[Stored records]
"""
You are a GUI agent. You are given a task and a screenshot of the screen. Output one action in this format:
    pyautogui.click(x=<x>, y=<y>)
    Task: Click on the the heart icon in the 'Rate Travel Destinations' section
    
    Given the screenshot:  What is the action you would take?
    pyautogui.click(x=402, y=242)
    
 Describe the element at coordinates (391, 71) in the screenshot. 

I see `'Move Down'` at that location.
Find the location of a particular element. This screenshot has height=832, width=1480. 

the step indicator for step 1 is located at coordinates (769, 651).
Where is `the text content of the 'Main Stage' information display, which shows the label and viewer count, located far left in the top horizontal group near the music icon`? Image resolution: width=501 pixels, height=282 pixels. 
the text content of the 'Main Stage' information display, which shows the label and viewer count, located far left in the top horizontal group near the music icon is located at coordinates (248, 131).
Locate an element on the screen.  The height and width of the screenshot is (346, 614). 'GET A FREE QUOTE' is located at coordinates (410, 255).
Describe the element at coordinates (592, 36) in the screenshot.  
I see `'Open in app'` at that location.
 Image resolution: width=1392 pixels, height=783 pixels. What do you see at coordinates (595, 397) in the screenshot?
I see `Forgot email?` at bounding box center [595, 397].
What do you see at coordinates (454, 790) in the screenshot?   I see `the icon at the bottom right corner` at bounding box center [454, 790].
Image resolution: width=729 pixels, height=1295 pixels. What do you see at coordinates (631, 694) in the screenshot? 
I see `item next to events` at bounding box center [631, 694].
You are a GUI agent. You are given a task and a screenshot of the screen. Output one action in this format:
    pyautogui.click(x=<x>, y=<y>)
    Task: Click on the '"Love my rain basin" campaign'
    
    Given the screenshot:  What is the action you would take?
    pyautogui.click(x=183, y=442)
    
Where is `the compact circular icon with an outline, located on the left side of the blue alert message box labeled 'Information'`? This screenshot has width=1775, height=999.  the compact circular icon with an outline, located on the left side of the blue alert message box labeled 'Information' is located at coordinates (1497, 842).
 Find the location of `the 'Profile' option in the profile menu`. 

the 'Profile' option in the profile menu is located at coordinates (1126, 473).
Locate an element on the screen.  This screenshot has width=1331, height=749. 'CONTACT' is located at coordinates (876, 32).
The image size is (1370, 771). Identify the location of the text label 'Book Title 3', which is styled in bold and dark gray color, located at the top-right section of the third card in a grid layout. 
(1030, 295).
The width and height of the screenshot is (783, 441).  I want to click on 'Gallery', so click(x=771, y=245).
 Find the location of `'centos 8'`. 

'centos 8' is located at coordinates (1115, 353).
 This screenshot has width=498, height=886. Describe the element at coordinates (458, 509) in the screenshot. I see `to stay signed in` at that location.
"""
Please arrange every line of the data above as a Markdown table with the columns "Row" and "Line", and leave out blank lines.

| Row | Line |
|---|---|
| 1 | You are a GUI agent. You are given a task and a screenshot of the screen. Output one action in this format: |
| 2 |     pyautogui.click(x=<x>, y=<y>) |
| 3 |     Task: Click on the the heart icon in the 'Rate Travel Destinations' section |
| 4 |     Given the screenshot:  What is the action you would take? |
| 5 |     pyautogui.click(x=402, y=242) |
| 6 |  Describe the element at coordinates (391, 71) in the screenshot.  |
| 7 | I see `'Move Down'` at that location. |
| 8 | Find the location of a particular element. This screenshot has height=832, width=1480.  |
| 9 | the step indicator for step 1 is located at coordinates (769, 651). |
| 10 | Where is `the text content of the 'Main Stage' information display, which shows the label and viewer count, located far left in the top horizontal group near the music icon`? Image resolution: width=501 pixels, height=282 pixels.  |
| 11 | the text content of the 'Main Stage' information display, which shows the label and viewer count, located far left in the top horizontal group near the music icon is located at coordinates (248, 131). |
| 12 | Locate an element on the screen.  The height and width of the screenshot is (346, 614). 'GET A FREE QUOTE' is located at coordinates (410, 255). |
| 13 | Describe the element at coordinates (592, 36) in the screenshot.   |
| 14 | I see `'Open in app'` at that location. |
| 15 |  Image resolution: width=1392 pixels, height=783 pixels. What do you see at coordinates (595, 397) in the screenshot? |
| 16 | I see `Forgot email?` at bounding box center [595, 397]. |
| 17 | What do you see at coordinates (454, 790) in the screenshot?   I see `the icon at the bottom right corner` at bounding box center [454, 790]. |
| 18 | Image resolution: width=729 pixels, height=1295 pixels. What do you see at coordinates (631, 694) in the screenshot?  |
| 19 | I see `item next to events` at bounding box center [631, 694]. |
| 20 | You are a GUI agent. You are given a task and a screenshot of the screen. Output one action in this format: |
| 21 |     pyautogui.click(x=<x>, y=<y>) |
| 22 |     Task: Click on the '"Love my rain basin" campaign' |
| 23 |     Given the screenshot:  What is the action you would take? |
| 24 |     pyautogui.click(x=183, y=442) |
| 25 | Where is `the compact circular icon with an outline, located on the left side of the blue alert message box labeled 'Information'`? This screenshot has width=1775, height=999.  the compact circular icon with an outline, located on the left side of the blue alert message box labeled 'Information' is located at coordinates (1497, 842). |
| 26 |  Find the location of `the 'Profile' option in the profile menu`.  |
| 27 | the 'Profile' option in the profile menu is located at coordinates (1126, 473). |
| 28 | Locate an element on the screen.  This screenshot has width=1331, height=749. 'CONTACT' is located at coordinates (876, 32). |
| 29 | The image size is (1370, 771). Identify the location of the text label 'Book Title 3', which is styled in bold and dark gray color, located at the top-right section of the third card in a grid layout.  |
| 30 | (1030, 295). |
| 31 | The width and height of the screenshot is (783, 441).  I want to click on 'Gallery', so click(x=771, y=245). |
| 32 |  Find the location of `'centos 8'`.  |
| 33 | 'centos 8' is located at coordinates (1115, 353). |
| 34 |  This screenshot has width=498, height=886. Describe the element at coordinates (458, 509) in the screenshot. I see `to stay signed in` at that location. |